3.7.2 Interrelationships Between Cerebrospinal Fluid and Interstitial Fluid

CSF fills the ventricles and cerebral and spinal subarachnoid spaces, functioning as a buoyancy fluid for the brain and spinal cord. Interstitial fluid plays a role in maintenance of homoeostasis within the parenchyma of the brain and spinal cord. Although largely separate in their functions and drainage systems, there are areas of interface between CSF and interstitial fluid. On the one hand, a small proportion of interstitial fluid leaks into the CSF during drainage along the artery walls (Szentistvanyi et al. 1984), and on the other hand, tracers, such as horseradish peroxidase , injected into the subarachnoid space, diffuse along perivascular spaces into the CNS (Rennels et al. 1985). Despite the connections between the two fluids, failure of drainage of one is not compensated by increased drainage of the other. In acute hydrocephalus, for example, CSF enters periventricular white matter resulting in interstitial oedema. As outlined in Sect. 3.4.2 and Fig. 3.9, interstitial oedema affects the white matter, but grey matter areas such as the basal ganglia and cortex are largely spared in hydrocephalus.
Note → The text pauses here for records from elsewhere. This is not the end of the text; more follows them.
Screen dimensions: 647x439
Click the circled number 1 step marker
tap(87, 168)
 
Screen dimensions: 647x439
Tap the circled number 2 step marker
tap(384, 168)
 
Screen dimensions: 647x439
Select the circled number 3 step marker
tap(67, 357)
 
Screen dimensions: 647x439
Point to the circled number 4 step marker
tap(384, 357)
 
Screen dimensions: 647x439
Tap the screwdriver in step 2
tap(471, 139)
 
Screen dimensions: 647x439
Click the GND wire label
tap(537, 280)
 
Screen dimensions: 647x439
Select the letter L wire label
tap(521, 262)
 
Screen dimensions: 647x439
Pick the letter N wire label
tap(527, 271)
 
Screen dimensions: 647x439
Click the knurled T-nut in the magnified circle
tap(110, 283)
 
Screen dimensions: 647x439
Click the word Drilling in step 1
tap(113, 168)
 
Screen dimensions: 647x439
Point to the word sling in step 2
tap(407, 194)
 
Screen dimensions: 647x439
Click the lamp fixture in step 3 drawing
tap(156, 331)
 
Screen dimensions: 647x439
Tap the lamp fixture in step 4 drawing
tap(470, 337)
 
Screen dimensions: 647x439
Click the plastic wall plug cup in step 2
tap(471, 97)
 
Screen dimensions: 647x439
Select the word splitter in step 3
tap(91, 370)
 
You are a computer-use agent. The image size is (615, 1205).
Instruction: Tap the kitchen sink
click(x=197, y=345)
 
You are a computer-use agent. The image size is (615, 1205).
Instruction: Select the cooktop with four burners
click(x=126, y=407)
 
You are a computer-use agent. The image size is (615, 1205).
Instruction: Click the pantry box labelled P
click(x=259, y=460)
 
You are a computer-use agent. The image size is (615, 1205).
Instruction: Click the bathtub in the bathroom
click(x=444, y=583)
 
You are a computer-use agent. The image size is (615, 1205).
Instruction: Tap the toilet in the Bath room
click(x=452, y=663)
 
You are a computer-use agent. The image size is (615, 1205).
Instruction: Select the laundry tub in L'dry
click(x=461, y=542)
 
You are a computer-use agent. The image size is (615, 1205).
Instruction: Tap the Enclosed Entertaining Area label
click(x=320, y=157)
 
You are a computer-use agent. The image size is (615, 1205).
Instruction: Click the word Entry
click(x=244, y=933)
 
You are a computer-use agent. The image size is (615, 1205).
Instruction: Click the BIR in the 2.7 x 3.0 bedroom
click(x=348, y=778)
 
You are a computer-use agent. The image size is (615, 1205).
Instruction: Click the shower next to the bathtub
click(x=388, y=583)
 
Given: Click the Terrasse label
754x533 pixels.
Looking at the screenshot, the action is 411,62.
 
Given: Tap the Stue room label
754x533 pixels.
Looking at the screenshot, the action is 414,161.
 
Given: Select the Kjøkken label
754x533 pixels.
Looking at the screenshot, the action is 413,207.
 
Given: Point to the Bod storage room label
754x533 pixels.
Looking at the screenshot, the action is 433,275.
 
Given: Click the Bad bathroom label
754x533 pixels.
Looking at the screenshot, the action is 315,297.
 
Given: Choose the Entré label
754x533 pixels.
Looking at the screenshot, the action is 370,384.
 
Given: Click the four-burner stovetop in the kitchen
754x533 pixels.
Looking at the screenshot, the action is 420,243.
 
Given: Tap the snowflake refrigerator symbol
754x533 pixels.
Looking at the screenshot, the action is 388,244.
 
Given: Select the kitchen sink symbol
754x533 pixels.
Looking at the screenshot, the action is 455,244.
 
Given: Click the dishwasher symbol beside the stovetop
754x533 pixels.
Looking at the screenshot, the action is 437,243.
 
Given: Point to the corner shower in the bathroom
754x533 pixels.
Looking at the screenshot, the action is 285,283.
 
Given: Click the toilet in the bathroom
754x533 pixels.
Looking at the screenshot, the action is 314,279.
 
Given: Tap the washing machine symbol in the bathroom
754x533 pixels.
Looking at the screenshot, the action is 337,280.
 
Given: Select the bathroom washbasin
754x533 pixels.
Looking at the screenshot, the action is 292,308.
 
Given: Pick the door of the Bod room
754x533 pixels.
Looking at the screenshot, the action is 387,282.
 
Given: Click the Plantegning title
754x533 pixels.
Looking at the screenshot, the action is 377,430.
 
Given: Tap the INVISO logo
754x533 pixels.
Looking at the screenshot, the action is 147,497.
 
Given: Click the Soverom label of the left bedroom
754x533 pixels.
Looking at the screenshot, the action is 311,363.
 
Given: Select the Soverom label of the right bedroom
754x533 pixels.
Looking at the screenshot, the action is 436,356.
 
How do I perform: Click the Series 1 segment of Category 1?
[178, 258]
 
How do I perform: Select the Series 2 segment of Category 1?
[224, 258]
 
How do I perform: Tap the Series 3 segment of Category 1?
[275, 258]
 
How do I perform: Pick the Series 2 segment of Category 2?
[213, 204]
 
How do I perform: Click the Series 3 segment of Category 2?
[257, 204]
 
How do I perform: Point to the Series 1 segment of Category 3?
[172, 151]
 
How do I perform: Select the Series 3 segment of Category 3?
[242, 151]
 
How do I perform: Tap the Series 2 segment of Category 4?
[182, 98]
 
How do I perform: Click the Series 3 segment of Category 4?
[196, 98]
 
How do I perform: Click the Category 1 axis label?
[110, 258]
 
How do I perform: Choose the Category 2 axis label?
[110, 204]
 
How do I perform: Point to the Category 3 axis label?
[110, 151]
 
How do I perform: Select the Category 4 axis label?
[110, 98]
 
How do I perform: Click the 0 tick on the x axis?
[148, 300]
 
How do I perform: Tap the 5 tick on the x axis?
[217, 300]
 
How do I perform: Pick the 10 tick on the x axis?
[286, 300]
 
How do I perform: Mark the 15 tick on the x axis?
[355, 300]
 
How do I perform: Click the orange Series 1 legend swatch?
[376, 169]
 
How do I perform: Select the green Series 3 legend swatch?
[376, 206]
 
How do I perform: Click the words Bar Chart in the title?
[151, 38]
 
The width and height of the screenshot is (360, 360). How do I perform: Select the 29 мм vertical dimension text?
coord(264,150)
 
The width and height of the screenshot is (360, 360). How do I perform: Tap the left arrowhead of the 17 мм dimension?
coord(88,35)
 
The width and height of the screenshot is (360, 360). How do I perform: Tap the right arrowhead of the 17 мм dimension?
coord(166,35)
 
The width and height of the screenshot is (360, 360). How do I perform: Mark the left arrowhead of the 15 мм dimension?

This suggests that drainage of interstitial fluid along artery walls from grey matter is maintained in hydrocephalus, whereas such a drainage system in the white matter is overloaded and cannot cope with the infusion of CSF. It is still unclear why CSF, accumulating within the ventricles of the brain in hydrocephalus and in the spinal cord in syringomyelia, does not drain along perivascular pathways in the surrounding brain or spinal cord tissue. It is possible that perivascular drainage of interstitial fluid is limited and is unable to cope with the excess volume of CSF when drainage of the latter is impaired. Similarly, the failure of elimination of Aβ by perivascular drainage from grey matter is not compensated by elimination of fluid and Aβ into the CSF. In fact, the level of Aβ is reduced in the CSF in Alzheimer’s disease (Mawuenyega et al. 2010).

3.8 Conclusions

Balanced production and elimination of CSF plays a significant role in maintaining physical stability of the brain and spinal cord. Similarly, the balance between production and elimination of interstitial fluid ensures the stable tissue environment for neurological activity. Disturbances in the elimination of CSF and interstitial fluid result in retention of fluid and solutes in the CNS. CSF and interstitial fluid are largely separate in their production and elimination, and although there is an interface between the two fluids systems, neither system appears to compensate fully for deficiencies in the other. Facilitating drainage of CSF would have major effects in the treatment of hydrocephalus and syringomyelia, whereas facilitating the elimination of interstitial fluid and the soluble metabolites that it contains would have a major effect on the treatment of neurodegenerative diseases. On the other hand, increasing the capacity to drain extracellular fluid along perivascular pathways may reduce the fluid in hydrocephalic ventricles and syringomyelic cysts, and increasing the drainage of interstitial fluid into CSF would facilitate the elimination of soluble metabolites from the brain in cerebral amyloid angiopathy and Alzheimer’s disease.